- Activity: Start at the line that contains "The height and" in the listing below and extract every line through the last, exactly; leave pictures out.
== == ==
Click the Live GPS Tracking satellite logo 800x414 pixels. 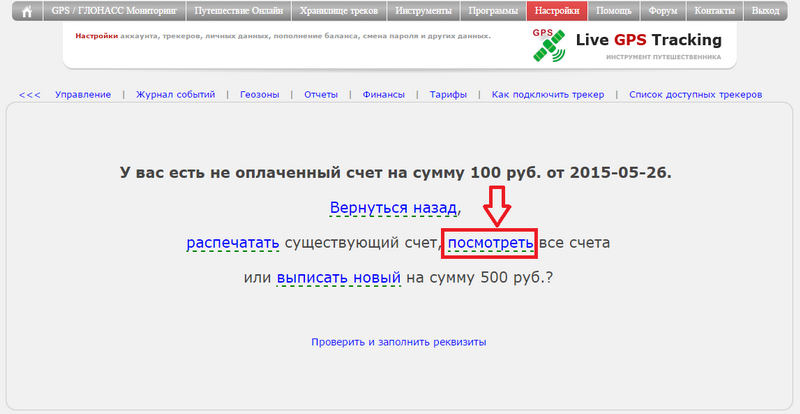pos(549,44)
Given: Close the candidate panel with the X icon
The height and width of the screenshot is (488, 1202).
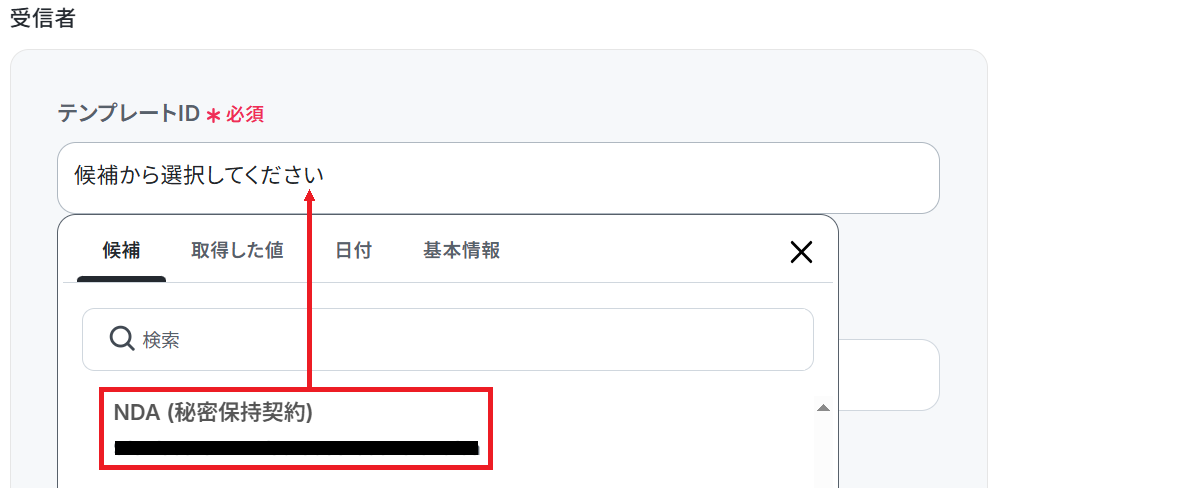Looking at the screenshot, I should click(801, 252).
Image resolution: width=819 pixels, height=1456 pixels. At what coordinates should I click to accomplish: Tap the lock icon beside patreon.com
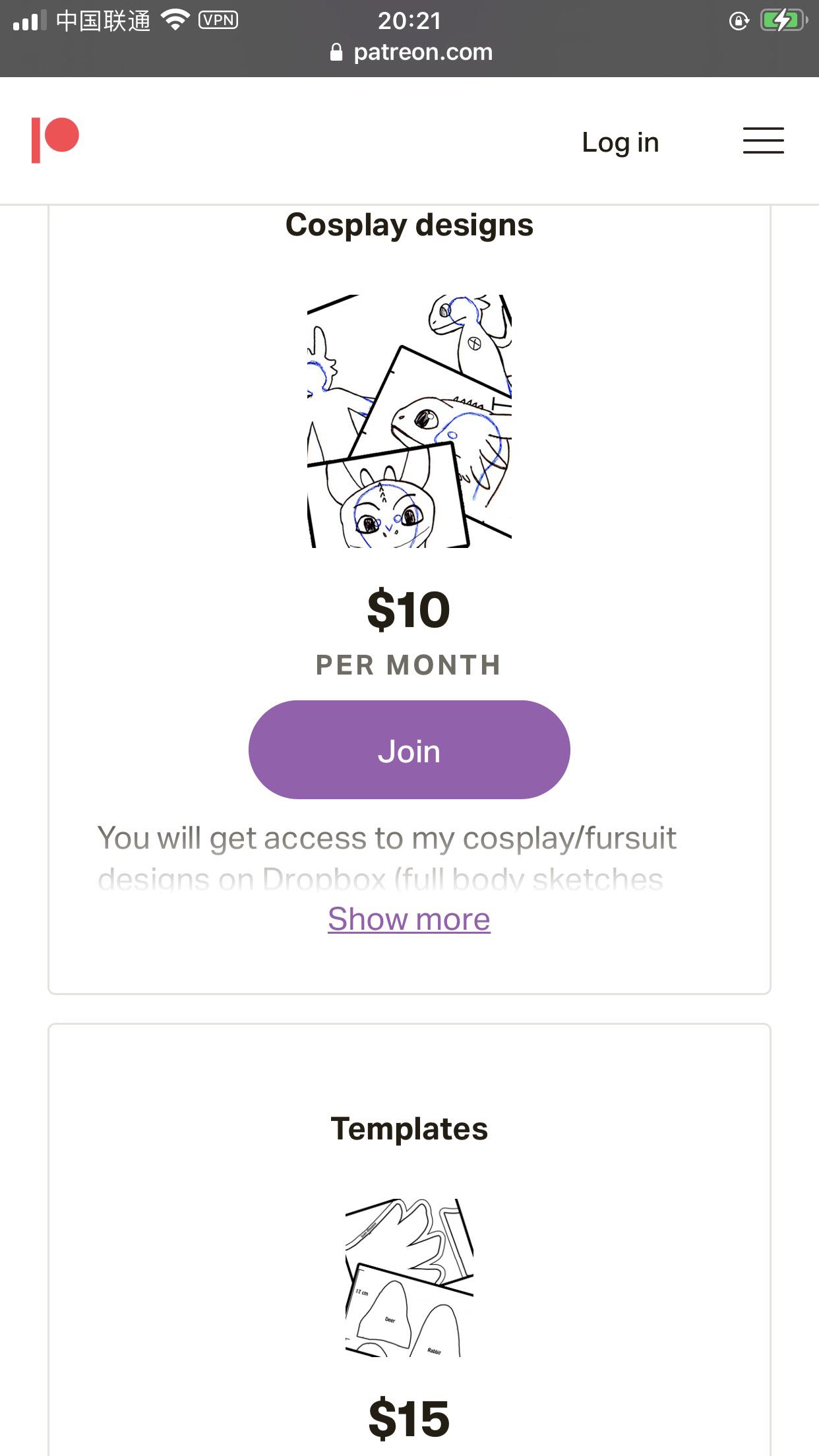click(336, 52)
== == ==
- Your response:
The height and width of the screenshot is (488, 1202).
Looking at the screenshot, I should click(801, 252).
Image resolution: width=819 pixels, height=1456 pixels. At what coordinates should I click to accomplish: Tap the lock icon beside patreon.com
click(336, 52)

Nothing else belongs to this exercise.